Ser de perros o de gatos es cosa del pasado. Un mundo 2.0 requiere mascotas 2.0. Te orientamos con algunas ideas sobre qué clase de compañía necesitas según cómo sean tu casa y tu estilo de vida.

El chimpancé. Este primate se convertirá en el mejor guardián de tu puerta, ya sea arrojando sus propias heces a vendedores a domicilio o manteniendo interesantes debates de “evolucionismo vs. creacionismo” con los representantes de sectas religiosas que hacen sonar tu timbre.

El topo. Si tu vivienda es pequeña no encontrarás mejor aliado que este roedor, capaz de excavar galerías a razón de diez metros cuadrados útiles diarios.

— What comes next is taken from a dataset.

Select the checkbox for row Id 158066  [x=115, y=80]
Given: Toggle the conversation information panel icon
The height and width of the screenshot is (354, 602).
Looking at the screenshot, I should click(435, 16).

En pocas semanas te habrá construido una mansión, y ni siquiera tendrás que pagarle en negro sino en lombrices. Con el topo, incluso tu economía será sumergida.

El buitre leonado. Los canarios y los loros están sobrevalorados. Si quieres un pájaro en casa, un buitre es la mejor opción. Colócale una webcam en el pico: Sustituirás así el telescopio de espiar a la vecina por un dron natural de carne y hueso. Por otra parte, sus hábitos carroñeros serán de utilidad a la hora de ahorrar en gastos funerarios si ocurre alguna desgracia en la familia.

El dragón. Esta bestia de pedigrí sólo es recomendable si tu sangre es Targaryen y tus paredes ignífugas. Si lo que buscas es una mascota ideal para un fan de Juego de Tronos, un enano te saldrá bastante más rentable y no colapsará las alcantarillas cuando tus hijos se cansen de él.

El pulpo. Los alemanes lo llaman “Paul”. Nosotros nos referimos a él como “el pulpo Spoiler”. Sus facultades adivinatorias te permitirán saber qué equipo ganará la Eurocopa, qué personaje morirá en el próximo capítulo de The Walking Dead o cuándo te abandonará tu pareja. Con respecto a la alimentación, te sugerimos un poco de pimentón y chorrito aceite de oliva. Quedará delicioso.

Siri. Una compañía de lujo, como su propio precio indica. Disfruta de la sensación de tener una mujer en tu sofá sin que ello te impida hacer “manspreading”.

El autónomo. Esta criatura ha desbancado al pastor alemán como “el más completo”. Muy obediente y barata de mantener. Se acabó el gastarse los euros en veterinarios o alimentos especiales. Tu autónomo se buscará la vida por su cuenta.

Curro el de la Expo. La opción favorita del nostálgico, la mascota vintage por antonomasia. Podrás pasearlo por tu barrio sin problemas. Se integrará de maravilla en las fiestas del orgullo gay y jugará con los mendigos disfrazados de la Plaza Mayor de tu ciudad.

El toro de Osborne. ¿Eres de los que cuelgan la bandera de España en su balcón? Con este ejemplar de pura raza, el interior de tu apartamento será tan patriota como su fachada.

El bebé. Este engendro ruidoso sin control de sus esfínteres te proporcionará más quebraderos de cabeza que ventajas durante los primeros años de crianza, pero cuando deje atrás su etapa de cachorro podrás convertirlo en tu esclavo más servil (si eres un gato).